**ARTIKEL:**
○ ○ ○

Di tempat yang datar,
tepatnya sebelah barat Gunung Sukmana, mereka membuat perkampungan kecil dengan
membangun beberapa gubug sederhana sebagai tempat tinggal. Mereka memilih
tempat itu karena selain nyaman juga dekat dengan sebuah sungai. Keadaan sungai
yang kecil tapi airnya mengalir deras dan jernih, dengan dasar tanah porang dan
tidak berpasir, sehingga air tidak mudah keruh. Lalu mereka menamakan
perkampungan tersebut dengan nama Kampung Ciporang (artinya Kampung Sungai
Tanah Porang).
Secara diam-diam Pangeran
Dipati Pasir menjemput istri dan anak-anaknya dari Mataram serta beberapa
pengikut setianya untuk berkumpul di Ciporang. Tempat tersebut sekarang dikenal
dengan sebutan Gunungjawa, yang artinya “orang-orang jawa membuka tempat
tinggal di kaki gunung”.

○ ○ ○

**BAHAN YANG DIAMBIL:**
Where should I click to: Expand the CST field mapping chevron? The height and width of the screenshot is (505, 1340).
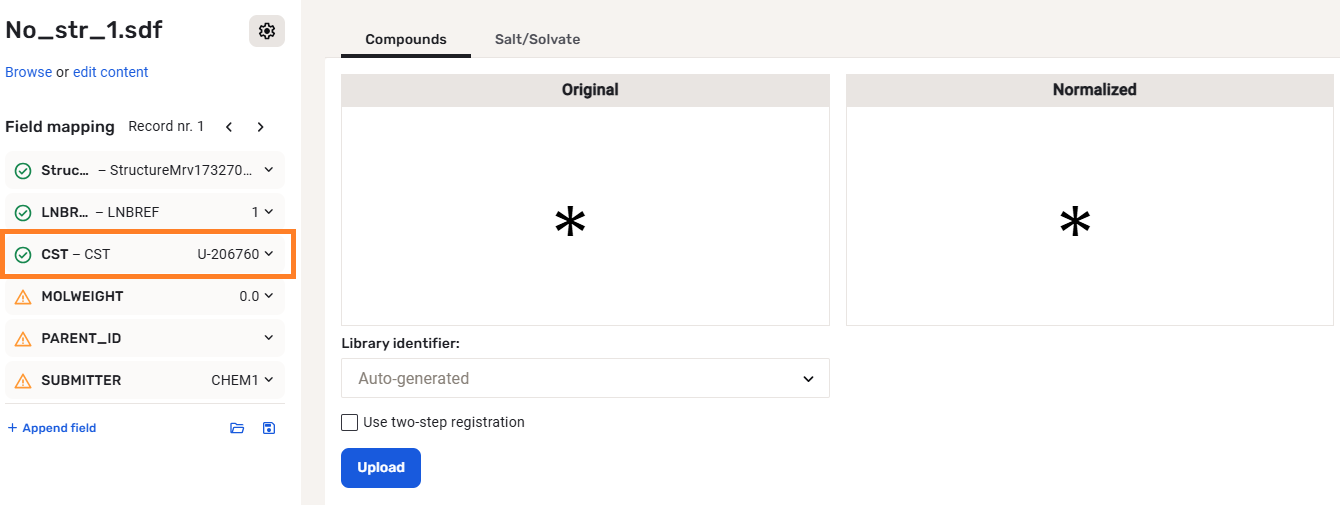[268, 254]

○ ○ ○

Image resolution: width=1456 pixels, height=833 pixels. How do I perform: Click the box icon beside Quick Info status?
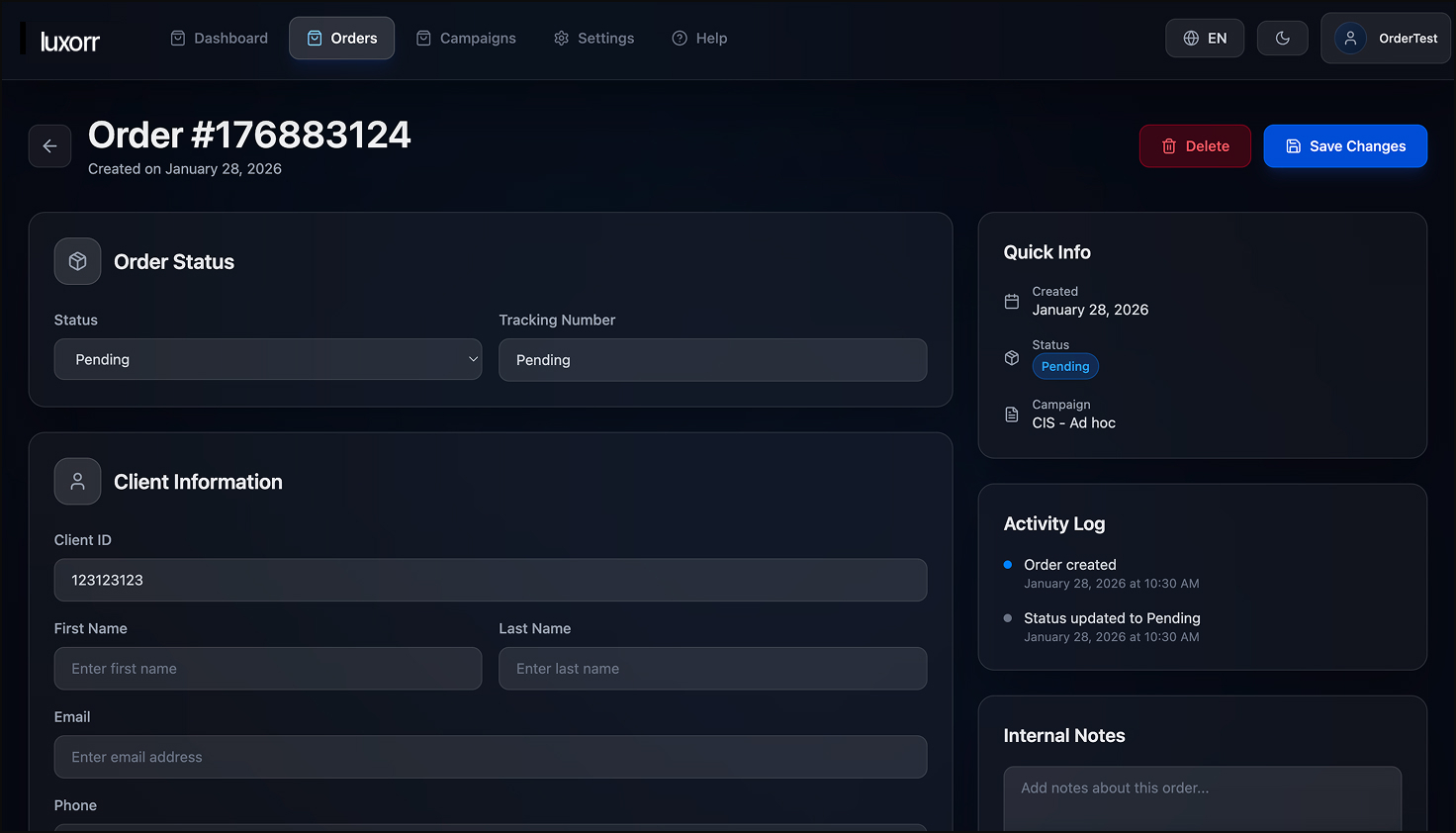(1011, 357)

○ ○ ○

**YANG DITANYAKAN:**
Jawab pertanyaan berikut berdasarkan artikel tentang Kampung Ciporang.
1. Di sebelah mana dari Gunung Sukmana perkampungan kecil itu dibangun?
2. Apa arti nama Kampung Ciporang?
3. Dengan sebutan apa tempat itu dikenal sekarang?

**JAWABAN LENGKAP:**
1. Di sebelah barat Gunung Sukmana.
2. Kampung Sungai Tanah Porang.
3. Gunungjawa.